Exercise directions ▸ The data should be transcribed in its entirety, word for word.

Source material ▸
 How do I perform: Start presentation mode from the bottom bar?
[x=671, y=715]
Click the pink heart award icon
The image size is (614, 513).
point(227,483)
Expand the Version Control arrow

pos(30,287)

Solution for this exercise ▸
 How do I perform: Start presentation mode from the bottom bar?
[x=671, y=715]
Click the pink heart award icon
The image size is (614, 513).
point(227,483)
Expand the Version Control arrow

pos(30,287)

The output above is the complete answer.